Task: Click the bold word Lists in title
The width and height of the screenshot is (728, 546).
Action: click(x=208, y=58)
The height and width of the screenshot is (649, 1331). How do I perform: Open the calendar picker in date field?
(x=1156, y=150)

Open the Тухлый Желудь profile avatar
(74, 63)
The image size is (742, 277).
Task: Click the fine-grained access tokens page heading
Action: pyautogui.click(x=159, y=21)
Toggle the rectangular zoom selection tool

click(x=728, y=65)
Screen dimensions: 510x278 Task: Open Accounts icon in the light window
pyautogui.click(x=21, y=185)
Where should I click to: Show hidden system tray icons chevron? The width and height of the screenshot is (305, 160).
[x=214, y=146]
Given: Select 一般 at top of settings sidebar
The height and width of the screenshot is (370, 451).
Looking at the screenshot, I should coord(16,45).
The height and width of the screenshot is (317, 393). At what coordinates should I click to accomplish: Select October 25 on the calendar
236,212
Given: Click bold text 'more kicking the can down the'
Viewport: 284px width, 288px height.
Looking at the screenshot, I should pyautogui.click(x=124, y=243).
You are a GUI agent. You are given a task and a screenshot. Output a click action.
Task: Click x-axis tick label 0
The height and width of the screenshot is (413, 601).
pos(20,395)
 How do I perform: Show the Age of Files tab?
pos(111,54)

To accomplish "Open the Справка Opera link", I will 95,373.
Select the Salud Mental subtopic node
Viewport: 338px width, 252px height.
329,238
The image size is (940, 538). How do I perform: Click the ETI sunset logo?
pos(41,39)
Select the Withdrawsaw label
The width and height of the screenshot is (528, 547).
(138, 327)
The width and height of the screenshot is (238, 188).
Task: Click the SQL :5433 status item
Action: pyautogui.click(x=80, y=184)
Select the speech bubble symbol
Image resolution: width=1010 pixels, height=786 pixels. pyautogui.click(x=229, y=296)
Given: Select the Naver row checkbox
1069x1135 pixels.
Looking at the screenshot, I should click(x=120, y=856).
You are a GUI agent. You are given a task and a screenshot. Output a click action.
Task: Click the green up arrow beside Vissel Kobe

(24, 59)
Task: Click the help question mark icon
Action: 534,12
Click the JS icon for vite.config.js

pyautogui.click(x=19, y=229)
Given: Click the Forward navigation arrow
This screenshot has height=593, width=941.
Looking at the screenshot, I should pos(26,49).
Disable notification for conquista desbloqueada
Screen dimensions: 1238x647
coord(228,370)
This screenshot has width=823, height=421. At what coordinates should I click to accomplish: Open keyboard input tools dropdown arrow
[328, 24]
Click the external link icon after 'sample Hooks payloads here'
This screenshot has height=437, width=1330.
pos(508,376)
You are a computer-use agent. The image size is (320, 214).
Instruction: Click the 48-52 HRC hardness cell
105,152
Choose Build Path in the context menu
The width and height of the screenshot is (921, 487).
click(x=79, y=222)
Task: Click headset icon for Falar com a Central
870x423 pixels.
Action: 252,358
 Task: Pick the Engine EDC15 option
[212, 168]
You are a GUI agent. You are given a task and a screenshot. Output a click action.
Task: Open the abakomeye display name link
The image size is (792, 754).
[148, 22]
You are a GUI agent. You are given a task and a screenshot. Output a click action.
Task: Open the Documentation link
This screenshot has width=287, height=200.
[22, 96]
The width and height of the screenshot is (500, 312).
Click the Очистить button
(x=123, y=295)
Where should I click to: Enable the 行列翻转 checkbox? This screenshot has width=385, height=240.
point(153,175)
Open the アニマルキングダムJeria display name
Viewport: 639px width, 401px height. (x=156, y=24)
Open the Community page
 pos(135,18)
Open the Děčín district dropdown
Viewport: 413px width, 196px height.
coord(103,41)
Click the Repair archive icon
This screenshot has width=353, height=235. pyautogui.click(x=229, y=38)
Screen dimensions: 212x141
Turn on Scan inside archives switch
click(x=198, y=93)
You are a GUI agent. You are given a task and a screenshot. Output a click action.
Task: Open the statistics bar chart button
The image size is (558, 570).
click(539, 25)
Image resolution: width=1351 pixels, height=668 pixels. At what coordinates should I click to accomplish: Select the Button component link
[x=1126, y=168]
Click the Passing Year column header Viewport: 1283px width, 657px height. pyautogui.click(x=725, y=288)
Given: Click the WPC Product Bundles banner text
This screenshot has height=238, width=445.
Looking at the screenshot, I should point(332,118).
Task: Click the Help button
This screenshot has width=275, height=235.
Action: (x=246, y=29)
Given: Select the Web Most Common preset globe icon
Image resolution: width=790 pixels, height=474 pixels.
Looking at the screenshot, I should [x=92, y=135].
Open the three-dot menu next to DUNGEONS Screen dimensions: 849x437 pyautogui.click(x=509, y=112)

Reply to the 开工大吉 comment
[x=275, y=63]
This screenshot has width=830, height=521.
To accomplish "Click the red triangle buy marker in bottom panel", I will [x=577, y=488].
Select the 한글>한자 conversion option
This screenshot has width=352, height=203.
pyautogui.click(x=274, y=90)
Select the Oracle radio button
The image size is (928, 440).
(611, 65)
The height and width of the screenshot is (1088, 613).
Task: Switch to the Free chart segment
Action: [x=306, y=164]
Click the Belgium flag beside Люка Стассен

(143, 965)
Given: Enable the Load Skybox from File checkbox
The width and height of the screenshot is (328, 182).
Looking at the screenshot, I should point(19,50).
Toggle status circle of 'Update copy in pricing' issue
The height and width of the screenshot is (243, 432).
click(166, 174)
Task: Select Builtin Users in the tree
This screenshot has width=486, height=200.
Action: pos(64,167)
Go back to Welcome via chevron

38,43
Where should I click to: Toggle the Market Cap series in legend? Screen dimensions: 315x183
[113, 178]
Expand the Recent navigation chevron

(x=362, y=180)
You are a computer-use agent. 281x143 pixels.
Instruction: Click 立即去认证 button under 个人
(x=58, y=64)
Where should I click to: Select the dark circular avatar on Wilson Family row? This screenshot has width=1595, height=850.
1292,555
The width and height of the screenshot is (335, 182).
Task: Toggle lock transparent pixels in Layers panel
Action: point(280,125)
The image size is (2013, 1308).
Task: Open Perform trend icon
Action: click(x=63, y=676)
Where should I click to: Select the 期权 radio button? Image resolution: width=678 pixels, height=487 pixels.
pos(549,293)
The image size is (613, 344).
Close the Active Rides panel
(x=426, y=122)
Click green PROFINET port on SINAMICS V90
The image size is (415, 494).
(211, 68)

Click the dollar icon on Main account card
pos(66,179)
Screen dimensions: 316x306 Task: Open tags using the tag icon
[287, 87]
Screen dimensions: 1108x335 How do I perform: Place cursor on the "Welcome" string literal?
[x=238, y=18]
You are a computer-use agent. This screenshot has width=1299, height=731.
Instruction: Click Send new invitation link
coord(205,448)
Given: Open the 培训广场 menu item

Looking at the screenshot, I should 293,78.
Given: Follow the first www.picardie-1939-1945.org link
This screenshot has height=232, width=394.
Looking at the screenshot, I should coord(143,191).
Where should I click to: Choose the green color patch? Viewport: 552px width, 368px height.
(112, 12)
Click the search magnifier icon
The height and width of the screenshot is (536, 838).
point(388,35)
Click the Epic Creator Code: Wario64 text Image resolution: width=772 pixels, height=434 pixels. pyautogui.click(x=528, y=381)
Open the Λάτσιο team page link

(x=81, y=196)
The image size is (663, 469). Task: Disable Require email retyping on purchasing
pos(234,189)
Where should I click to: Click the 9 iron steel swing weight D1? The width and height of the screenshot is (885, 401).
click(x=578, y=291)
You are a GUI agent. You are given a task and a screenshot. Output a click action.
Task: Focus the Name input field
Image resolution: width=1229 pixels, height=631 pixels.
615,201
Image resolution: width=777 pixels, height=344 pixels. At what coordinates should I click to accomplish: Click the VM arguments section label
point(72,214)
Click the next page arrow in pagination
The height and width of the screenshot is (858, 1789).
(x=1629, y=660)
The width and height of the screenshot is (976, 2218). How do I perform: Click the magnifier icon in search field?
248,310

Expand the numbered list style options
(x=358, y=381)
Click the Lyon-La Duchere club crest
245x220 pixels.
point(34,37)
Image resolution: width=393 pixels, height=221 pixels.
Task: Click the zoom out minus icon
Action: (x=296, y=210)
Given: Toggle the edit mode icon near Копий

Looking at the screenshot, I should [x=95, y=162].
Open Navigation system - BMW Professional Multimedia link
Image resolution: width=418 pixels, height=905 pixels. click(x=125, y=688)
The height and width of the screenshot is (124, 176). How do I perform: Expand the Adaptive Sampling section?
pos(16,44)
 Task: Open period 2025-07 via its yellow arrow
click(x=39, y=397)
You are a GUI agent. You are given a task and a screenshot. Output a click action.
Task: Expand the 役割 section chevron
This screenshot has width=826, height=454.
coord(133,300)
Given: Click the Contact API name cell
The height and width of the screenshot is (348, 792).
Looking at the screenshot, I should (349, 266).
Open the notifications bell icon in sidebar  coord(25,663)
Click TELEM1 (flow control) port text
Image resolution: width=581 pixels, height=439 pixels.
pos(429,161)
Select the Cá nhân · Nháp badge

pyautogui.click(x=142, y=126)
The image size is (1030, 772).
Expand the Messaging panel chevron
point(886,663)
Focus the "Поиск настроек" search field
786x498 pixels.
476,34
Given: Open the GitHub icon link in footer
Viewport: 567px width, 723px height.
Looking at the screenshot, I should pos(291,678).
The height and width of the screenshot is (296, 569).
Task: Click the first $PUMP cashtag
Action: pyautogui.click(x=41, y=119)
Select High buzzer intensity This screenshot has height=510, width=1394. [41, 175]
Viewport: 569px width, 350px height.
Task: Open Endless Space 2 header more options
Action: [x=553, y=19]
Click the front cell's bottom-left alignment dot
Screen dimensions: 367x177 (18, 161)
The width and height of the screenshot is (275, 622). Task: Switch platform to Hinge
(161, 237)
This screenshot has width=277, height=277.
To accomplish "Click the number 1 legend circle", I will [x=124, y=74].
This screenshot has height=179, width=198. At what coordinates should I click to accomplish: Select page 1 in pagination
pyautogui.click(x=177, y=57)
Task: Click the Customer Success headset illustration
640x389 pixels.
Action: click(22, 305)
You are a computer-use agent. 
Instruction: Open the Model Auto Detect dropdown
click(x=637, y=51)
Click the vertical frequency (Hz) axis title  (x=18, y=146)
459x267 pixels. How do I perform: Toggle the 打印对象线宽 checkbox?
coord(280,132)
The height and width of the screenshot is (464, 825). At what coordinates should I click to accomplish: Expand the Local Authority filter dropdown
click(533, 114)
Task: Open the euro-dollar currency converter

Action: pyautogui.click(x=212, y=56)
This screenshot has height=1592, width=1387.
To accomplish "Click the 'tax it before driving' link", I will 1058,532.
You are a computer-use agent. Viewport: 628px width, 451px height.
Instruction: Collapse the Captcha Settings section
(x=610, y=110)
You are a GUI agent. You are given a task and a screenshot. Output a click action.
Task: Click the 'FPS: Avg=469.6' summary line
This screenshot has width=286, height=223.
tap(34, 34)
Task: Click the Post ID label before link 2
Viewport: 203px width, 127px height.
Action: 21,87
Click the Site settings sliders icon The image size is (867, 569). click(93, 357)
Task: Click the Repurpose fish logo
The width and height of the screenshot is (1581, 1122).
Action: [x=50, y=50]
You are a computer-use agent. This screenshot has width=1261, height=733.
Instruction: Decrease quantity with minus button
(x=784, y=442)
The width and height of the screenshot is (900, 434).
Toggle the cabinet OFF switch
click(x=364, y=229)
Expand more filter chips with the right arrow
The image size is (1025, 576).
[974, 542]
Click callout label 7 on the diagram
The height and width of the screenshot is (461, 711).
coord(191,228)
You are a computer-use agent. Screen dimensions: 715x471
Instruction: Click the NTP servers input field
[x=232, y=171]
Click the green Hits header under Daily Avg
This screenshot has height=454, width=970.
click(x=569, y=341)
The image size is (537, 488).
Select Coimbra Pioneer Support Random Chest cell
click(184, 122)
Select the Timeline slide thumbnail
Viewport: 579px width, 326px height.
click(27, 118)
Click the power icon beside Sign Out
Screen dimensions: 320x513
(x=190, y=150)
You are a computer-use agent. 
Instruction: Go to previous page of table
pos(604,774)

* * * * * * * * *

What the exercise asks
From the entries above, restate word for word the lines from the line containing "The image size is (940, 538)." to the line containing "Given: Click the Forward navigation arrow", both ends included, and nothing more.

Solution for this exercise
The image size is (940, 538). How do I perform: Click the ETI sunset logo?
pos(41,39)
Select the Withdrawsaw label
The width and height of the screenshot is (528, 547).
(138, 327)
The width and height of the screenshot is (238, 188).
Task: Click the SQL :5433 status item
Action: pyautogui.click(x=80, y=184)
Select the speech bubble symbol
Image resolution: width=1010 pixels, height=786 pixels. pyautogui.click(x=229, y=296)
Given: Select the Naver row checkbox
1069x1135 pixels.
Looking at the screenshot, I should click(x=120, y=856).
You are a GUI agent. You are given a task and a screenshot. Output a click action.
Task: Click the green up arrow beside Vissel Kobe

(24, 59)
Task: Click the help question mark icon
Action: 534,12
Click the JS icon for vite.config.js

pyautogui.click(x=19, y=229)
Given: Click the Forward navigation arrow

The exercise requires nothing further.